Family 5 · 家族五 — Papyri · 莎草纸

A parallel TEI EpiDoc world — papyrology

TEI EpiDoc 的平行宇宙，莎草纸学

Papyrology and epigraphy are technically distinct (papyrus vs stone) but share the same TEI EpiDoc tooling, the same Leiden conventions, and a sharper identifier ecosystem. Their backbone is papyri.info, a single portal that aggregates DDbDP texts + HGV metadata + APIS images.

莎草纸学与铭文学技术上有别（介质是莎草纸而非石头），但共用 TEI EpiDoc 工具链、共用 Leiden 惯例，且 ID 生态更清晰。它们的中枢是 papyri.info，单一门户，聚合 DDbDP 文本、HGV 元数据、APIS 图像。

Database数据库	What it provides提供什么	IDID	Records条数
DDbDP	text editions of documentary papyri (TEI)	`cde.85.247`	~60,000
HGV	papyrological metadata (date, place, text-type)	`HGV 79368`	~70,000
APIS	papyrus images (American consortium)	institutional	~60,000
DCLP	literary papyri (Heidelberg + Duke)	TEI	~10,000+
Trismegistos	universal join key — TM-ID across all of the above	`TM 79368`	~800,000+
papyri.info	single-portal aggregation of all of the above	n/a — federated	resolves all

The lesson for inscriptions: papyrology has solved the federation problem the inscription world is still working on. A papyrus has one TM-ID; that one number resolves to text (DDbDP), metadata (HGV), and images (APIS), each maintained by a different institution. Inscription databases — even within EAGLE — don't have an equivalent universal resolver yet.

对铭文界的启示：莎草纸学已解决了铭文界仍在挣扎的"联邦化"问题。一份莎草纸只有一个 TM-ID；这一个号码解析为文本（DDbDP）、元数据（HGV）、图像（APIS），各由不同机构维护。
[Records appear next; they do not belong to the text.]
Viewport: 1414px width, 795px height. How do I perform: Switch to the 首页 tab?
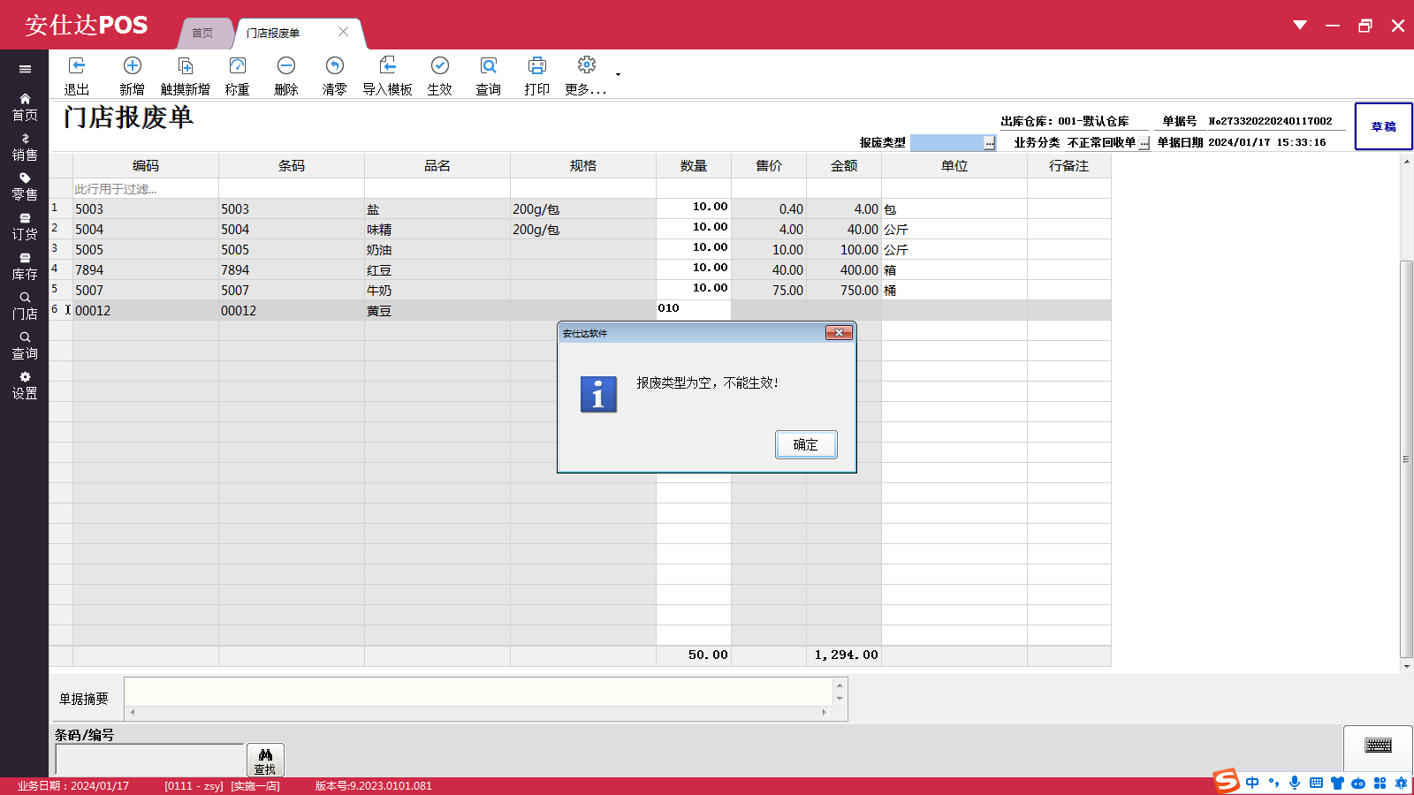tap(203, 34)
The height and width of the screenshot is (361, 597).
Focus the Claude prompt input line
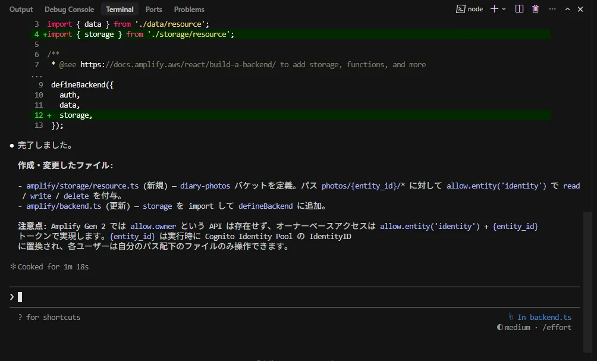[238, 297]
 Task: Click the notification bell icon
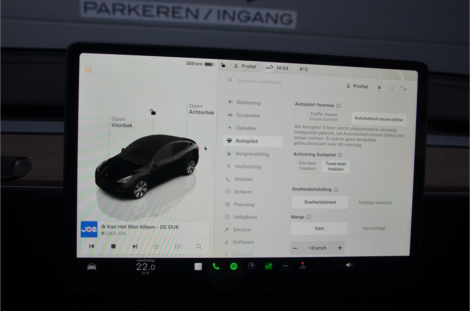(x=379, y=88)
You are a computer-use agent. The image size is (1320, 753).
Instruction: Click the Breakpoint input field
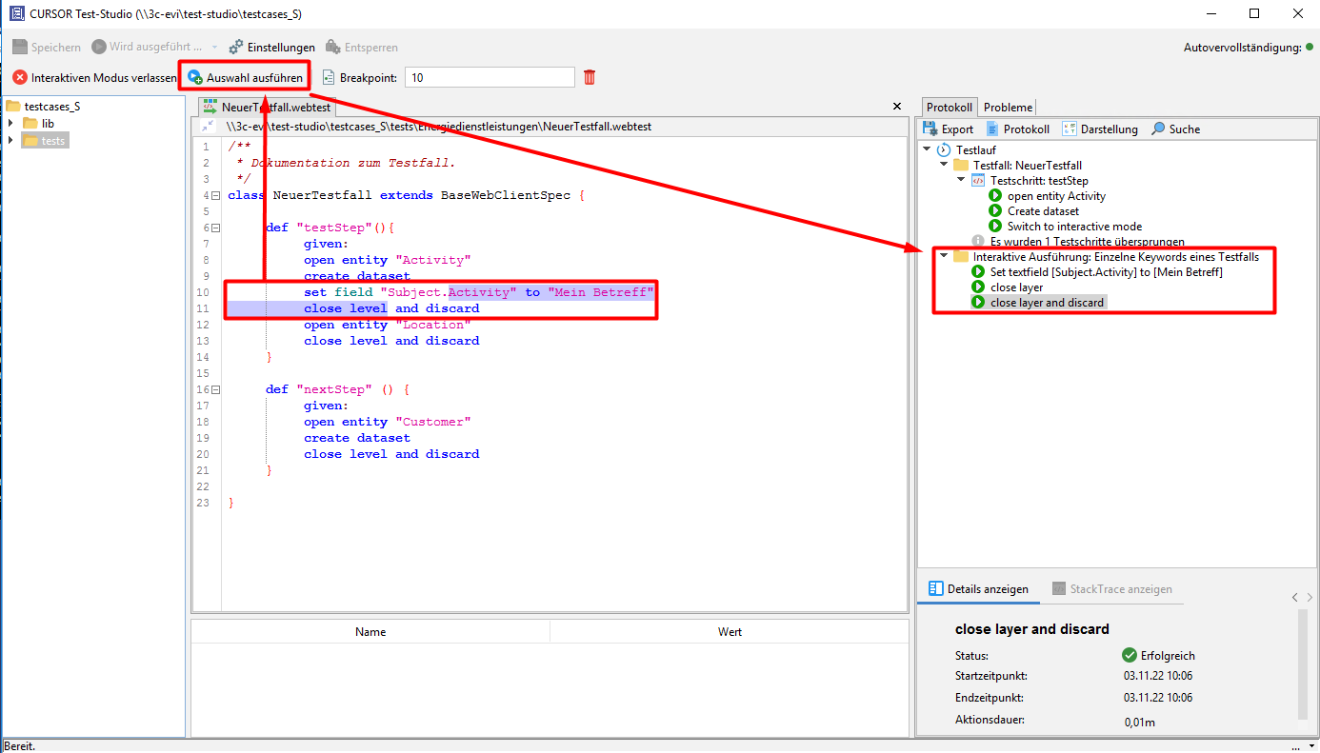click(x=490, y=78)
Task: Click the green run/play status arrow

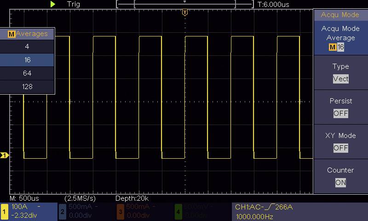Action: [x=53, y=4]
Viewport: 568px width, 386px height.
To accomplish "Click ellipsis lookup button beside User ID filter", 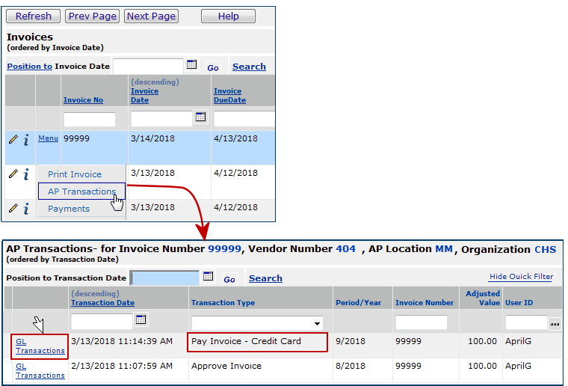I will point(555,323).
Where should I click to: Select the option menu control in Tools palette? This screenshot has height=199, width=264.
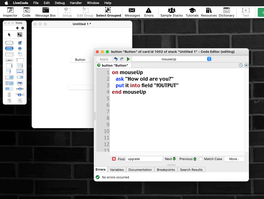click(9, 77)
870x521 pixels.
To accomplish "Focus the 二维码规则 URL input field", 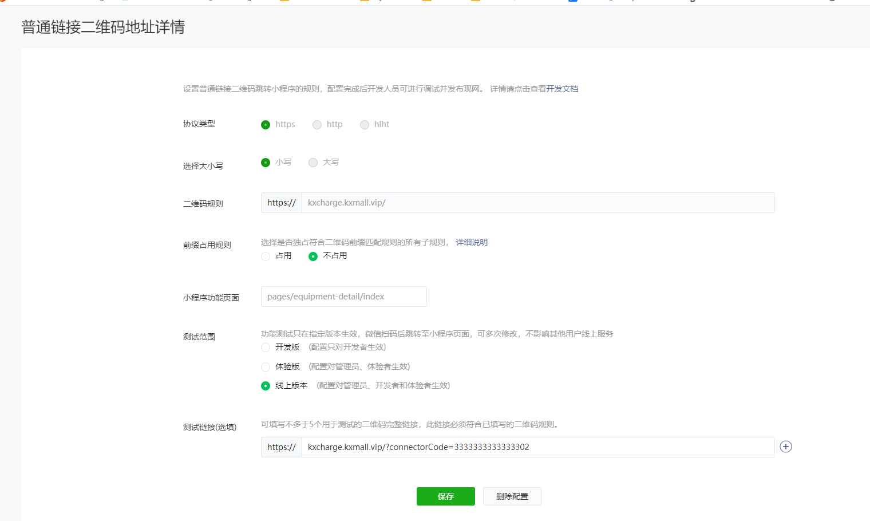I will 537,203.
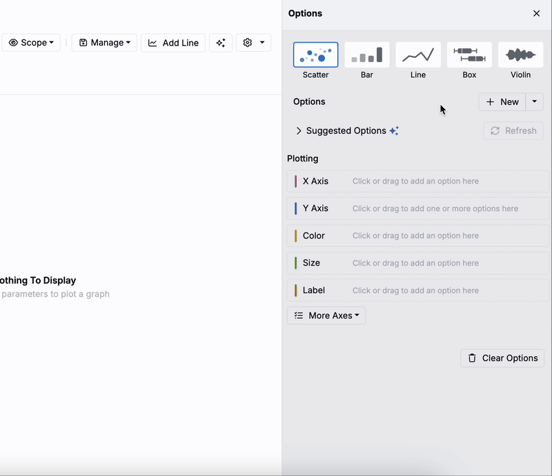Open the settings gear menu

click(253, 43)
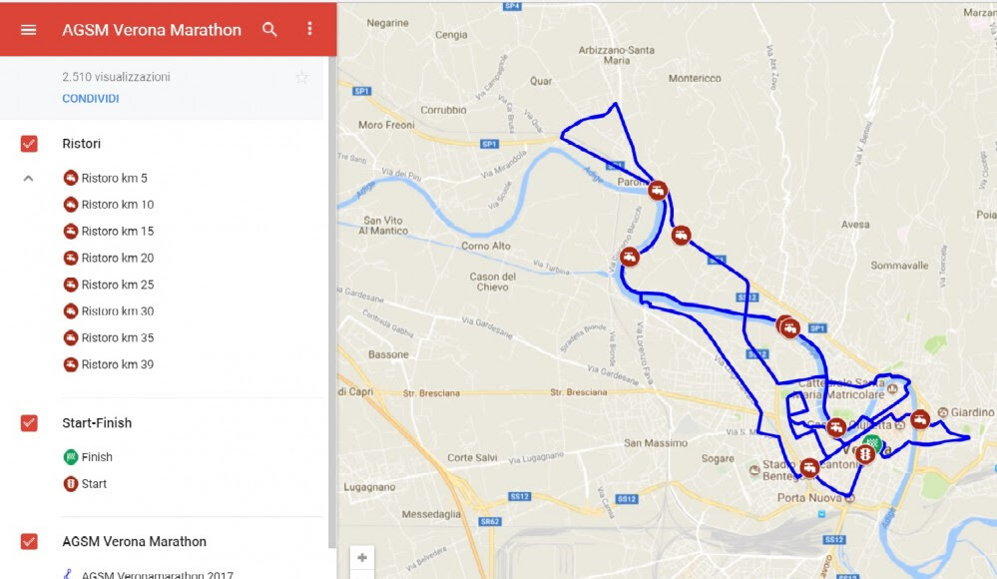Open the AGSM Veronamarathon 2017 route item
Image resolution: width=997 pixels, height=579 pixels.
coord(149,574)
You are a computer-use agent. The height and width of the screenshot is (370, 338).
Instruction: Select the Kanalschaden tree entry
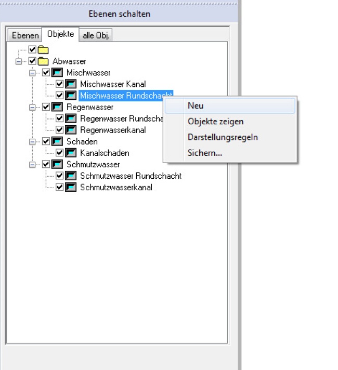click(x=105, y=153)
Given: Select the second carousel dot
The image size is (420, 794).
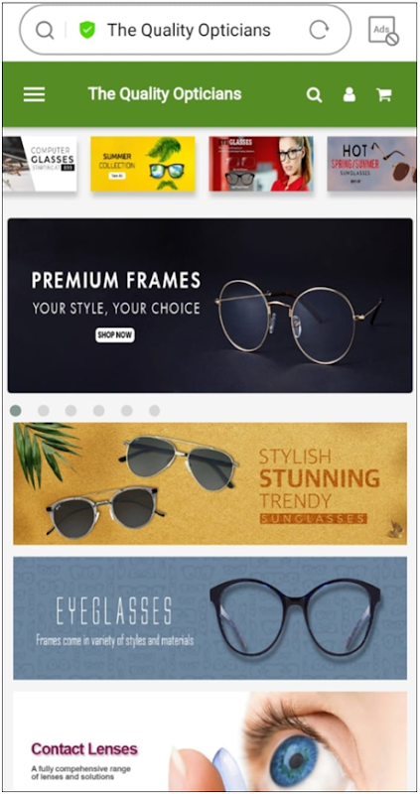Looking at the screenshot, I should click(x=44, y=410).
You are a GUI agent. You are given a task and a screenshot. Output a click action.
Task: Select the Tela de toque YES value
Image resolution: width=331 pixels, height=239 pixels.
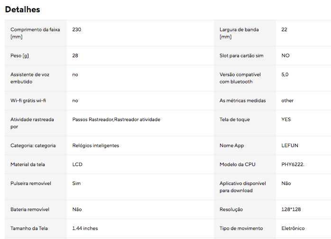(x=286, y=119)
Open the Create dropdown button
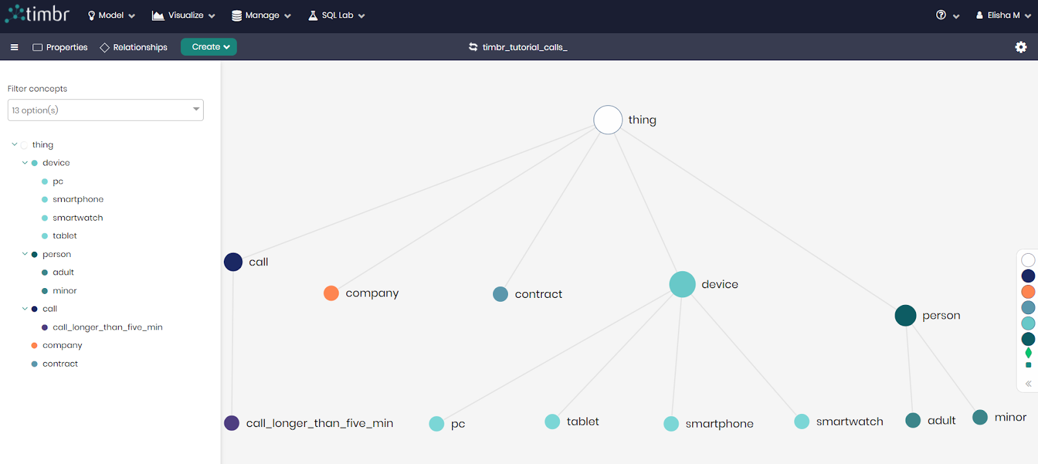 [209, 47]
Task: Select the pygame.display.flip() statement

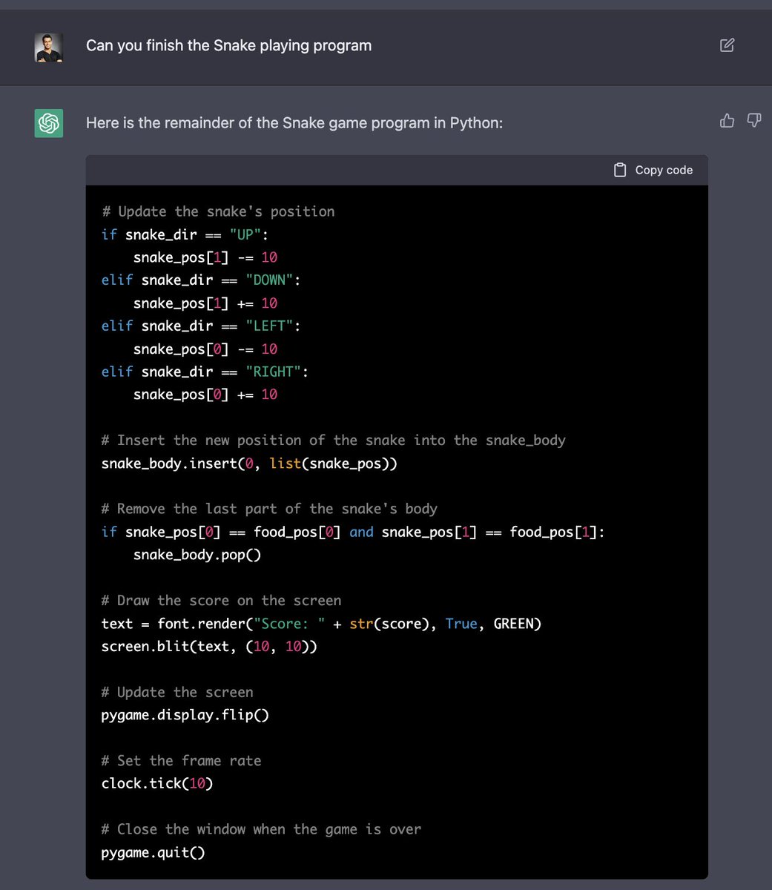Action: click(185, 715)
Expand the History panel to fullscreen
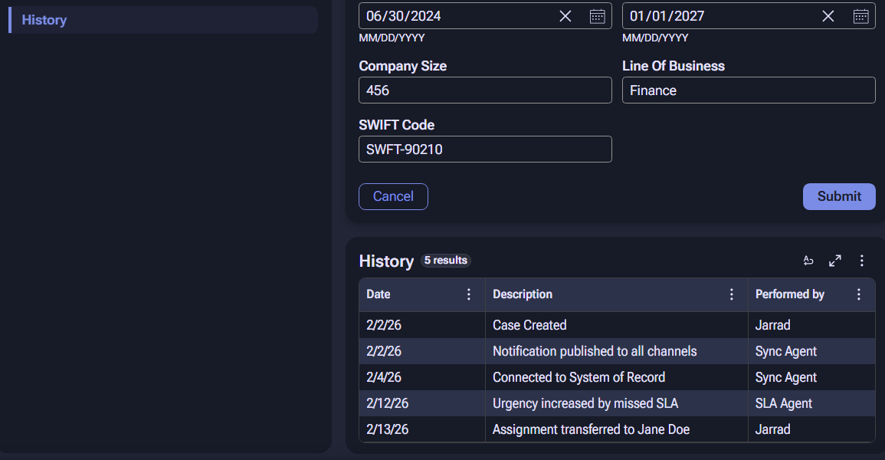 click(834, 261)
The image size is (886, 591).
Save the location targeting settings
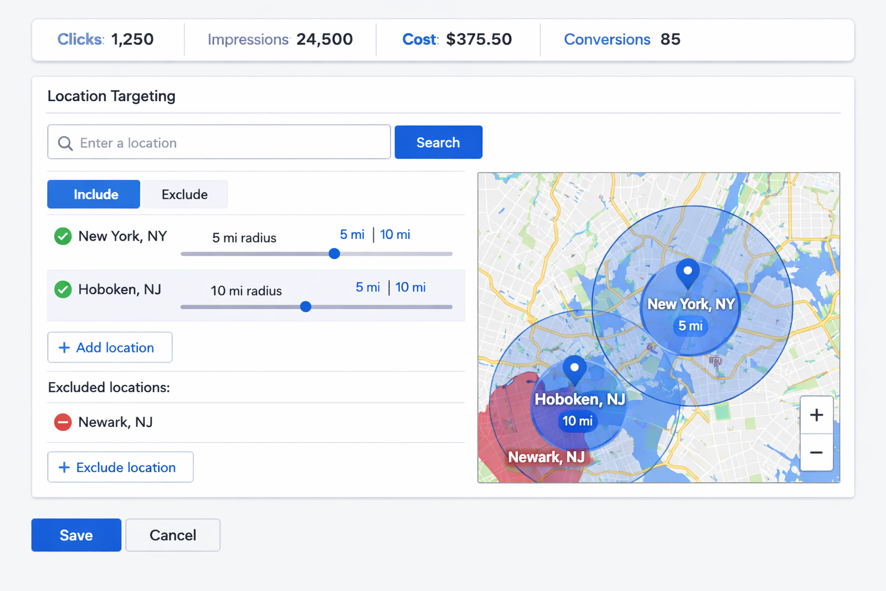pyautogui.click(x=76, y=535)
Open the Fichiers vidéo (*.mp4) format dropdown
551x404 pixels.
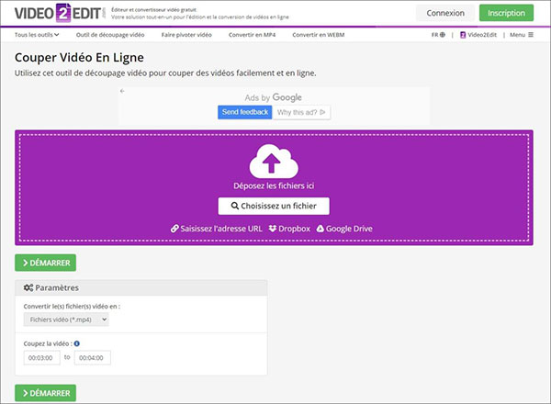click(66, 319)
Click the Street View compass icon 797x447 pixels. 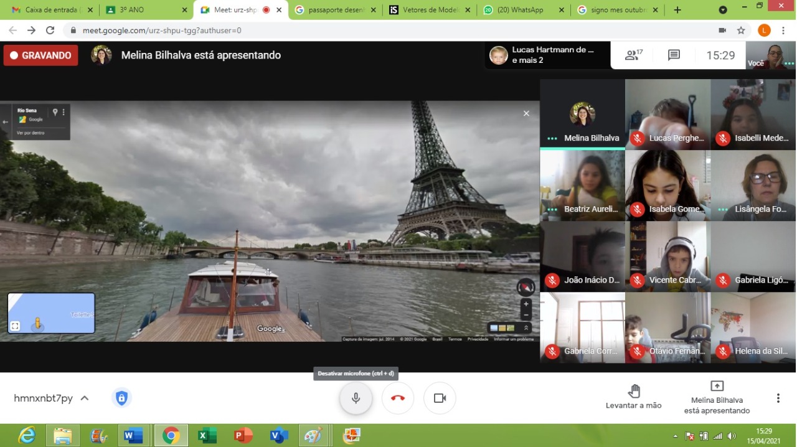click(526, 287)
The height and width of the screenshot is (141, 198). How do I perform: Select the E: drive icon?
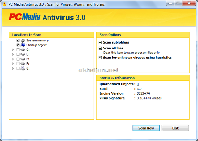pos(23,59)
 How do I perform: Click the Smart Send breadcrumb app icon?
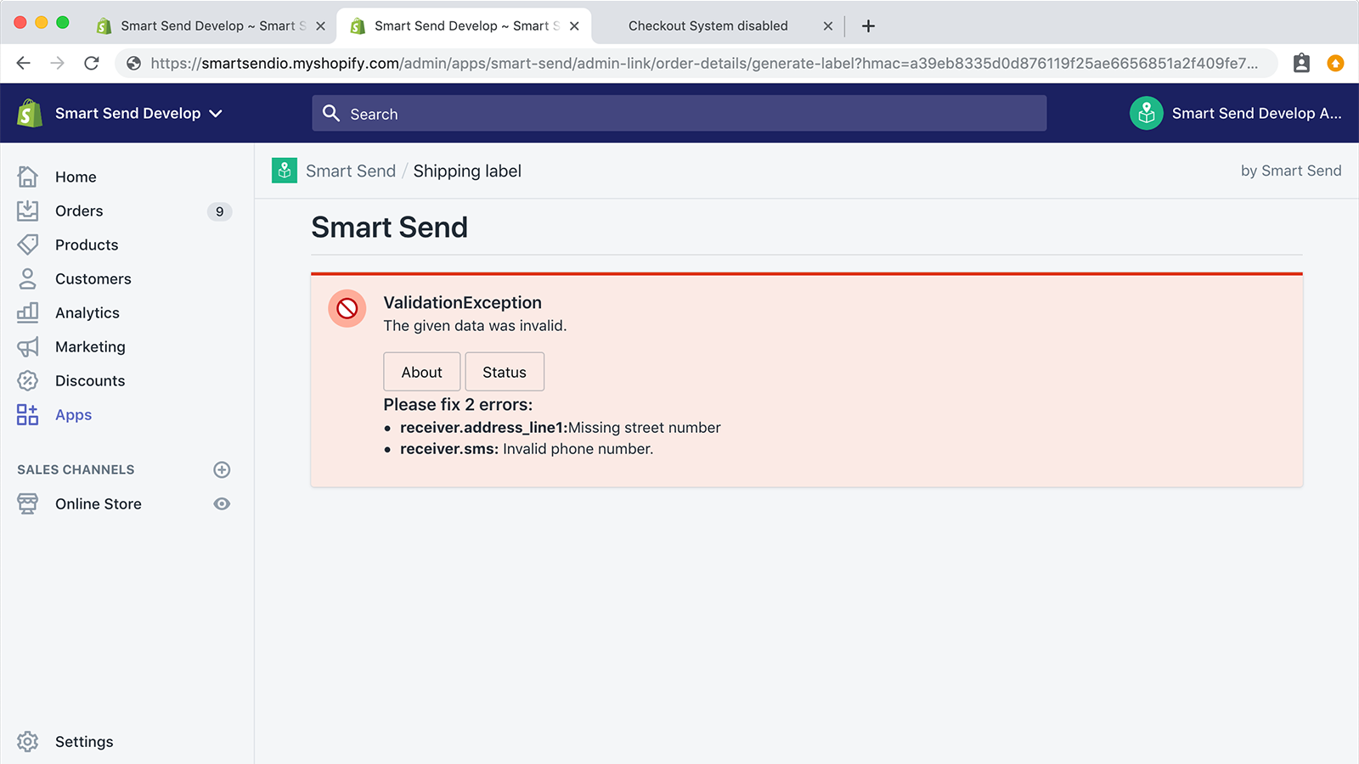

铭文数据库，即使在 EAGLE 内部，至今没有等同的"通用解析器"。

See also 另见

↓ DDbDP record close-up · cde.85.247
↓ Papyrus body line-by-line case study
↓ papyri.info architecture diagram
↓ Identifier systems table — TM-ID role

Family 5 · sample · 实例 — DDbDP

A papyrus record — cde.85.247 with HGV + TM

一份莎草纸记录，cde.85.247 附 HGV + TM

<TEI xmlns="http://www.tei-c.org/ns/1.0" xml:lang="en">
  <teiHeader><fileDesc>
    <titleStmt><title>cde.85.247</title></titleStmt>
    <publicationStmt>
      <authority>Duke Collaboratory for Classics Computing (DC3)</authority>
      <idno type="filename">cde.85.247</idno>
      <idno type="ddb-hybrid">cde;85;247</idno>
      <idno type="HGV">140713</idno>
      <idno type="TM">140713</idno>
      <availability>CC BY 3.0</availability>
    </publicationStmt>
  </fileDesc></teiHeader>
  <text><body>...transcription...</body></text>
</TEI>

Notice the four identifiers in one block: filename, ddb-hybrid, HGV, and TM. Each is the join key into a different system. Most papyri carry all four. Most stone inscriptions, by contrast, carry only one (the project-local one).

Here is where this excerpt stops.